La condesa se echó a reír. Luego señaló las mejillas de Sonia.

—¿Acaso es él el culpable? —inquirió, con ese modo irresistible que tenía de acorralar a la gente—. Pues sí —continuó—, me he cruzado en el pasillo con Sebastián, que ha murmurado no sé qué incoherencias. Algo así como «vivit sub pectore vulnus», lo cual, si no me equivoco (y la condesa clavó los ojos en los ojos de Sonia) quiere decir que es bajo el pecho donde reposa la herida, ¿no es eso?

—Es Virgilio —contestó Sonia, hipnotizada. Una idea terrible acababa de cruzarle la cabeza, dejándola estupefacta—. ¿Y le dijo eso a usted?, —interrogó, bajando la vista.

—¡Oh, Sebastián es un jovencito muy particular! —respondió Luisa con ligereza—. Y, ¿quién sabe qué cosas es capaz de urdir un niño? ¡Tal vez esté enamorado! —sugirió, como si se le acabara de ocurrir.

Sonia meneó la cabeza.

—En todo caso, no de mí —aseveró compungida y turbada.

—¡Ah! —dijo Luisa, abrazándola—. ¿Estás segura?

La señorita asintió juiciosamente y permaneció en suspenso, con la cabeza apoyada en el regazo de su terrible amiga. Transcurrieron unos minutos, durante los cuales Sonia no hubiera podido decir (caso de que se lo preguntaran) quién de las dos sufría más. La condesa estaba algo pálida y, viéndola de tan cerca Sonia advirtió, con el corazón encogido, las ojeras azules surcadas por finas arrugas imperceptibles. La visión de esta ya iniciada decadencia de ese cuerpo tan bello, le hizo venir a la boca una saliva amarga y detestable.

A poco, Luisa salió de su inmovilidad de piedra, agitando la cabeza como para alejar un mal sueño.

—Escúchame —le dijo, tomando entre sus manos el rostro de flor—. Sé honesta conmigo. ¿Te gustaría tener a Sebastián?

La pregunta, inesperada, dejó a Sonia casi sin aliento.

—No comprendo —contestó, prendida en la contemplación de los diamantes que defendían el pecho de su amiga.

—¡Tonterías! —dijo la condesa con severidad, dándole un tirón de orejas—. Eres una señorita acostumbrada al mundo. ¡Por supuesto que me comprendes! Lo que quiero saber —continuó sonriendo pacientemente— es si deseas iniciar a Sebastián en el, ¿cómo decirlo?, ejercicio del amor —terminó, echando la cabeza hacia atrás.
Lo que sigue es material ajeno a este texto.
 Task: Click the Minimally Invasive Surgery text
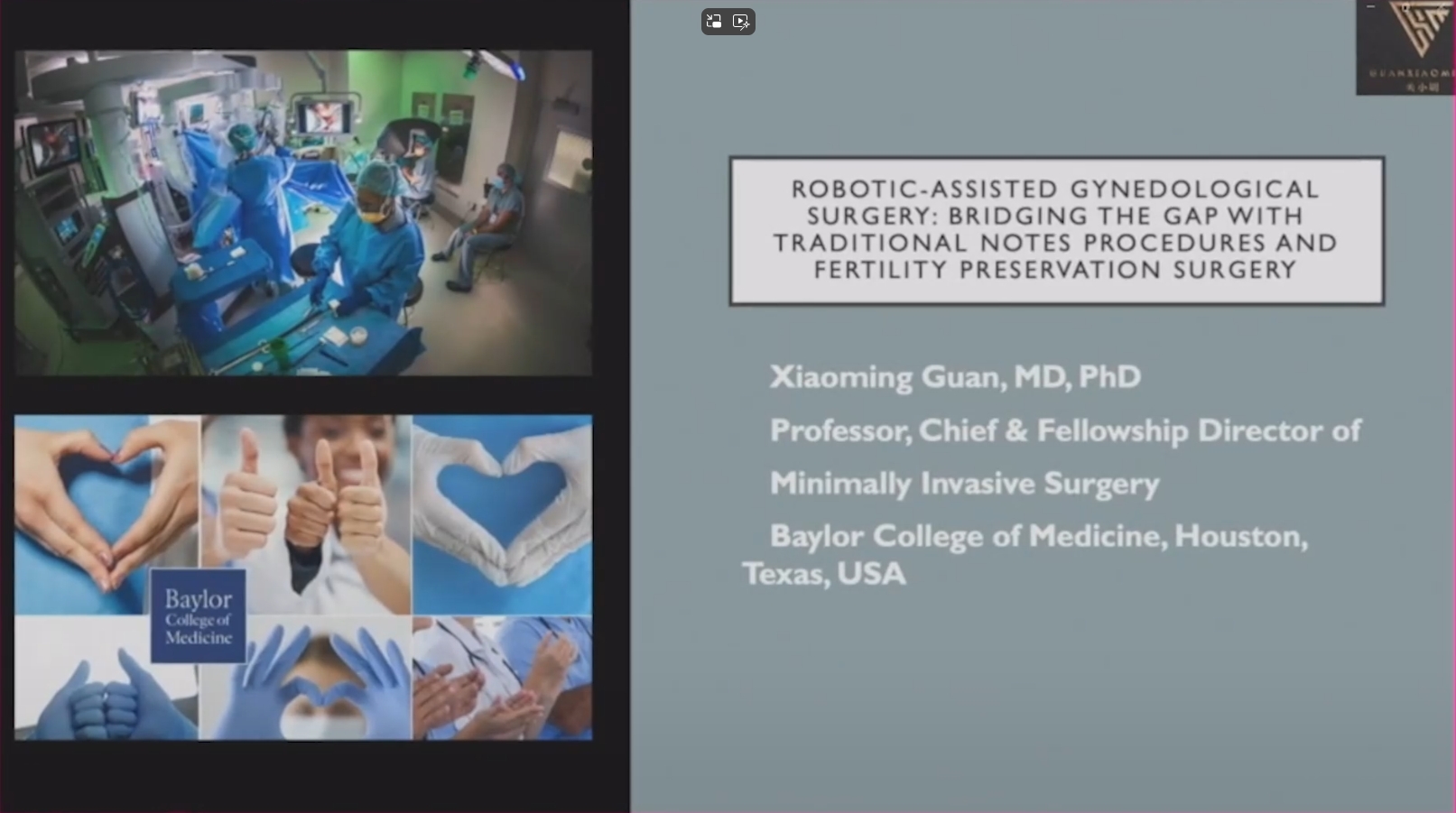tap(964, 484)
Su cuello, reflexionó Sonia, parecía haberse roto de repente, incapaz de sostener el peso de la hermosa cabeza rubia. La señorita comprendió que esta conversación hacía sufrir a su amiga, y que en consecuencia era preciso despacharla de prisa.

—¡Sí, lo deseo! —respondió entonces ella rotundamente, en un estallido de placer anticipado.
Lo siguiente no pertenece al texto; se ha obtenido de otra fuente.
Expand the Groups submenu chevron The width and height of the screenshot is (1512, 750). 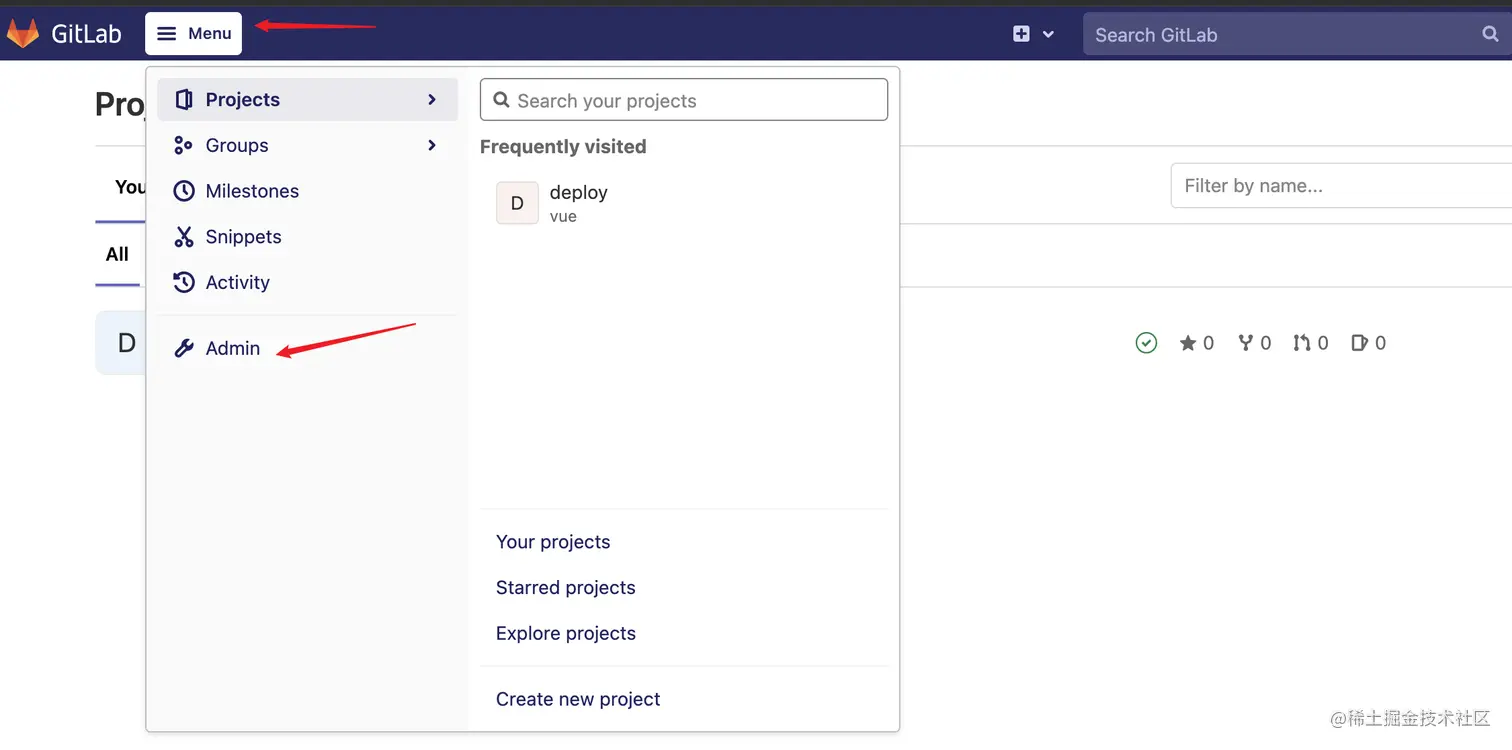point(432,146)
—Gracias —dijo Luisa, tornando a mirarla con una expresión de alivio—. Es un favor que me haces, ¿comprendes? —prosiguió—. En el último tiempo, este niño no hace más que crearme problemas —y sonrió forzadamente—. Y en verdad estaría más tranquila si abandonara todas esas ideas, —e hizo con la mano un gesto indeciso.
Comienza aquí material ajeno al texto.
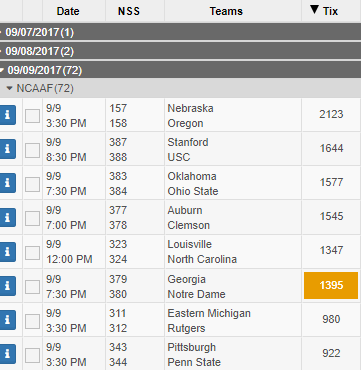The height and width of the screenshot is (370, 361).
Task: Show info for Auburn vs Clemson matchup
Action: pyautogui.click(x=7, y=217)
—¡De meterse a la religión! —observó Sonia, que a fuerza de comprender cosas en demasía, se había vuelto brillante.

—Exacto —asintió Luisa, acariciando los bellos hombros de la señorita, que recibió aquellas caricias como una recompensa a su despliegue de ingenio—. De modo que quedamos de acuerdo, ¿no es eso? Esta misma noche hablaré con Sebastián —y la condesa pareció dar por terminada la conversación, de modo que Sonia se puso de pie y fue hacia la puerta.

—¡Sonia!

La voz de Luisa tenía una nota tan peculiar de angustia contenida, que la señorita se volvió asustada.

—¡Con cuidado! —pidió la condesa, con los ojos sospechosamente brillantes y una pequeña mueca que era la sombra de una sonrisa.

La joven juntó las manos, espantada.

—¡Por supuesto! —aseveró, a punto de llorar—. ¡Lo amo tanto!

—Precisamente —convino la condesa con frialdad—. Quiero que lo cures, no que lo mates —y cerró los ojos.